Loizzi et al. (2010) reported an 86 yo patient gravida 8, para 5 with as a complete third degree uterine prolapse and an ulcerated lesion of 12 cm in diameter involving the cervix was observed. A low grade of cystocele-rectocele was evident and an invasion of the vagina was also present (FIGO stage IIA). Rectal examination revealed no infiltration of the parametria. Biopsy of the lesion was performed revealing a poor differentiation (G3) squamous cell cervical carcinoma. Laboratory tests showed severe anemia for which the patient received transfusion for her severe anemia. No infection was present and a chest x-ray revealed a chronic obstructive pulmonary disease. A prophylactic low molecular weight heparin was performed. Because of the poor performance status and the American Society of Anesthesiology score class 3, the patient was admitted for a less radical surgical procedure such as vaginal simple hysterectomy with upper vaginectomy in spinal anesthesia. Histological report confirmed her diagnosis showing stroma and lym- phatic vascular space invasion. All resection margins of the surgical specimen were clear. She was started with low molecular weight heparin after surgery. Some days later, the patient showed yellow sclera, and an increased level of bilirubina and low proteins was observed. Because of dyspnoea, the patient received a chest x-ray that showed pleural effusions on both sides. Then, she was admitted to computerized tomography scan of the chest, which showed a thrombosis of the pulmonary artery and she was admitted to the Department of Internal Medicine where she died 20 days later.

 

 

 

 

 

Conclusions

 

In our patient, surgery based therapy is the best choice for management. Radiotherapy or chemotherapy may be considered as an adjuvant therapy based on the pathology anatomic result after the surgery. There is no standard recommendation of the surgery method related to the lack of evidence and rarity of the case. But we can see from the systematic review that the surgery method mostly done by vaginal approach (38 patients from total 48 patients (79%). And from the two cases report also done with vaginal approach. This finding is unique to cervical cancer patients with complete uterine prolapse because the common surgical modality for cervical cancer without prolapse is the abdominal approach.

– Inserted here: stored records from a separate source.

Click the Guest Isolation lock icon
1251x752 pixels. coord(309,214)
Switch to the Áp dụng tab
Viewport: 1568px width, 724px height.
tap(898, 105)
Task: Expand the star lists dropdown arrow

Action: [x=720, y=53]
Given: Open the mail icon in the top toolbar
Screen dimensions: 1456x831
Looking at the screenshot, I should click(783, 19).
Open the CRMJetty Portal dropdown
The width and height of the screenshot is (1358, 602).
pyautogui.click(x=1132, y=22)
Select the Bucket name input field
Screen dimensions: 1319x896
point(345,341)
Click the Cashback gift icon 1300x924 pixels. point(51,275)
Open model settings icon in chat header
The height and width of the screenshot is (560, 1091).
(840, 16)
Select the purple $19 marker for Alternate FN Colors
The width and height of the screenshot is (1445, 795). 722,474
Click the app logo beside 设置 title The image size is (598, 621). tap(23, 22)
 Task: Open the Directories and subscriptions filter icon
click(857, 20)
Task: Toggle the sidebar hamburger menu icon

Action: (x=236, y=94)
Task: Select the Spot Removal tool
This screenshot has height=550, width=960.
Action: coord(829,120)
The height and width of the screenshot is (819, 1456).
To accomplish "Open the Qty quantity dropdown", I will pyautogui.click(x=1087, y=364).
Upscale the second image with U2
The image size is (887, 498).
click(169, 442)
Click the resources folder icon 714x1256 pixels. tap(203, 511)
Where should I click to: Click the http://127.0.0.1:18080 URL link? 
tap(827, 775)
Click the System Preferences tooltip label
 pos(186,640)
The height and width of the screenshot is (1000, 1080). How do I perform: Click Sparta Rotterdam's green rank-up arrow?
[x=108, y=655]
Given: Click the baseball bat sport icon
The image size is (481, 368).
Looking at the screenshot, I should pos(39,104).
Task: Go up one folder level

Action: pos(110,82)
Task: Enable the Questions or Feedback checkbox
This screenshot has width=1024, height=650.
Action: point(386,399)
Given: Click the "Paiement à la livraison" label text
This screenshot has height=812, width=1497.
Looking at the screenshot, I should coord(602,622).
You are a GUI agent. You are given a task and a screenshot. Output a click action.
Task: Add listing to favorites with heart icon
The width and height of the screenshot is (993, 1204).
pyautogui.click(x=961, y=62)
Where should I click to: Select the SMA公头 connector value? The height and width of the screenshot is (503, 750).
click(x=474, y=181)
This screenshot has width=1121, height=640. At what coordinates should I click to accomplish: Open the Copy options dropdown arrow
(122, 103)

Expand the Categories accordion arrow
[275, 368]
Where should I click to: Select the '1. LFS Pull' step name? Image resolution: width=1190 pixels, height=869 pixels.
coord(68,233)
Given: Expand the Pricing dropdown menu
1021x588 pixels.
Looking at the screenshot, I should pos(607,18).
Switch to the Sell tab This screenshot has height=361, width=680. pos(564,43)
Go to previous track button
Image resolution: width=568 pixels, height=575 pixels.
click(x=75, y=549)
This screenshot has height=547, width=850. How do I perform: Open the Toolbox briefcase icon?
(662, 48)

It is speculated that the presence of complete uterine prolapse enable surgeons to access the surgical site more easily with a vaginal approach. In the studies highlighting vaginal hysterectomy as the treatment of choice, older patients were spared the morbidity of an open abdominal procedure. The last consideration is about radicality, it is tailored based on patient condition. The first case report using vaginal hysterectomy plus open bilateral iliopelvic lymphadenectomy, and the second case report using vaginal simple hysterectomy with upper vaginectomy only. The conclusion for our patient management based on three journals is surgery with vaginal hysterectomy and open bilateral pelvic lymphadenectomy continued with adjuvant therapy based on pathology anatomic result.